A Great Man, destined to become either a Cakkavatti or a Buddha. He carries on his person the following thirty-two marks (Mahāpurisa­lakkhaṇāni) (these are given at D.ii.17 f; iii.142 ff; M.ii.136 f ):

The theory of Mahāpurisa is pre-Buddhistic. Several passages in the Piṭakas (e.g., D.i.89, 114, 120; A.i.163; M.ii.136; SN.vs.600, 1000, etc.) mention brahmins as claiming that this theory of the Mahāpurisa and his natal marks belonged to their stock of hereditary knowledge. The Buddhists, evidently, merely adopted the brahmin tradition in this matter as in so many others. However, they went further. In the Lakkhaṇa Sutta (D.iii.142 ff) they sought to explain how these marks arose, and maintained that they were due entirely to good deeds done in a former birth and could only be continued in the present life by means of goodness. Thus the marks are merely incidental; most of them are so absurd, considered as the marks of a human being, that they are probably mythological in origin, and a few of them seem to belong to solar myths, being adaptations to a man, of poetical epithets applied to the sun or even to the personification of human sacrifice. Some are characteristic of human beauty, and one or two may possibly be reminiscences of personal bodily peculiarities possessed by some great man, such as Gotama himself.

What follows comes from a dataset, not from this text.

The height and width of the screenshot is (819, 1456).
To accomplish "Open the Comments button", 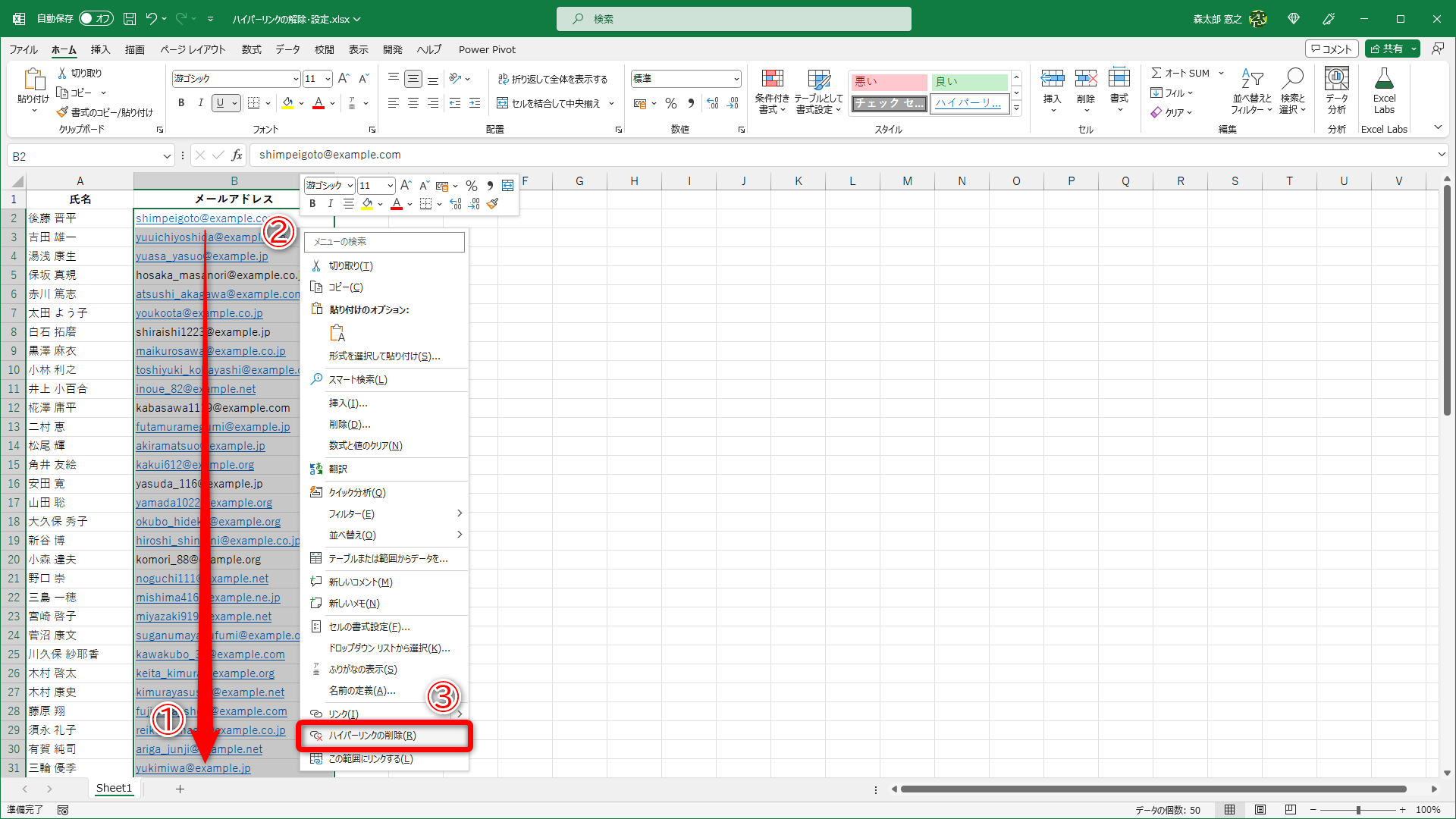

Apart from these legendary beliefs, the Buddha had his own theory of the attributes of a Mahāpurisa as explained in the Mahāpurisa Sutta (S.v.158) and the Vassakāra Sutta (A.ii.35 f).

Buddhaghosa says (MA.ii.761) that when the time comes for the birth of a Buddha, the Suddhāvāsa Brahmās visit the earth in the guise of brahmins and teach men about these bodily signs as forming part of the Vedic teaching so that thereby auspicious men may recognise the Buddha. On his death this knowledge generally vanishes. He defines a Mahāpurisa as one who is great owing to his aspiration (paṇidhi), resolution (samādāna), knowledge (ñāṇa), and compassion (karuṇā). A Mahāpurisa can be happy in all conditions of climate. DA.ii.794.

Bāvarī had three marks of a Great Man (mahāpurisalakkhaṇā); he could touch his forehead with his tongue, he had a mole between his eyebrows (unnā), and his private parts were contained within a sheath. SN.vs.1022.